O presidente do Tribunal de Justiça de Minas Gerais (TJMG), Pedro Bitencourt, suspendeu a demolição do Teatro Klauss Vianna. A decisão foi anunciada nesta quarta-feira (10/06), durante coletiva de imprensa na Assembleia Legislativa de Minas Gerais (ALMG), pelo Líder do Governo na Casa, deputado Durval Ângelo (PT) e o secretário de Estado de Cultura, Ângelo Oswaldo. O espaço estava com os dias contados e seria demolido para abrigar a sala de sessões do TJMG.

A coletiva foi acompanhada pelo presidente da Assembleia, Adalclever Lopes, o presidente da Comissão de Cultura, deputado Bosco, o vereador de Belo Horizonte, Arnaldo Godoy, o presidente da Rádio Inconfidência, Tancredo Naves, e diversos representantes da classe artística, entre eles a integrante do movimento “Viva Klauss”, Maria Regina Fagundes Amaral.

Durante a coletiva, Durval Ângelo explicou que o teatro, que fica localizado no térreo de um prédio da Avenida Afonso Pena, no bairro Cruzeiro, era da empresa de telefonia Oi, mas que, por acordo entre a antiga gestão do Governo de Minas e o TJMG, foi desapropriado em favor do Tribunal para sua nova sede.

Com isso, o TJMG pretendia fechar o teatro, a partir de julho, para a construção de um auditório para abrigar as sessões do Órgão Especial e do Tribunal Pleno. “Fui procurado pela classe artística assim que a notícia de demolição do Teatro foi divulgada. Desde então entrei em contato com a antiga gestão do Governo de Minas para tentarmos reverter a situação, porém nem mesmo uma reunião eles concordaram em marcar. Assim que Fernando Pimentel assumiu o governo, a Secretaria de Cultura se prontificou a ajudar nas negociações com o TJMG. Realizamos diversas reuniões e duas audiências públicas na Assembleia para discutir alternativas. O presidente do Tribunal se sensibilizou com a causa e suspendeu a demolição do teatro”, afirmou.

Para o secretário de Cultura, a decisão de manutenção do teatro representa um momento único de integração dos Poderes Executivo, Legislativo e Judiciário em defesa da cultura. Ele destacou que Minas Gerais é um polo de dança com relevância no cenário nacional e internacional. “É com muita alegria que estamos aqui. O desembargador Pedro Bittencourt me pediu para transmitir essa notícia. Foi uma decisão tomada por ele e que demonstra a integração dos esforços dos três poderes”.
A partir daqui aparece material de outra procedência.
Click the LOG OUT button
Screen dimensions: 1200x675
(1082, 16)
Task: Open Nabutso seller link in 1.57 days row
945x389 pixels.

O secretário relatou que a presidência do Tribunal realizou um novo estudo e está buscando alternativas para a construção da sala de sessões do TJMG. O novo projeto indica a possibilidade de construção da sala em uma área na parte posterior do edifício.

A decisão do presidente do TJMG será apreciada em agosto pelo pleno composto por 120 desembargadores. O líder do governo acredita que todos serão favoráveis a permanência do teatro.

Após a coletiva de imprensa, foi realizada audiência pública conjunta da Comissão de Direitos Humanos e de Cultura para comunicar a classe artística a notícia.

História

O deputado Durval Ângelo (PT), líder de Governo, que solicitou a Audiência Pública, relembrou que, quando o Cine Teatro Metrópole foi vendido, no governo de Tancredo Neves, foi firmado um compromisso à época para a construção de um novo teatro. Isso tudo culminou, segundo ele, no compromisso das empresas de telefonia Telemar e, depois, a Oi, em manter o Teatro Klauss Vianna em funcionamento.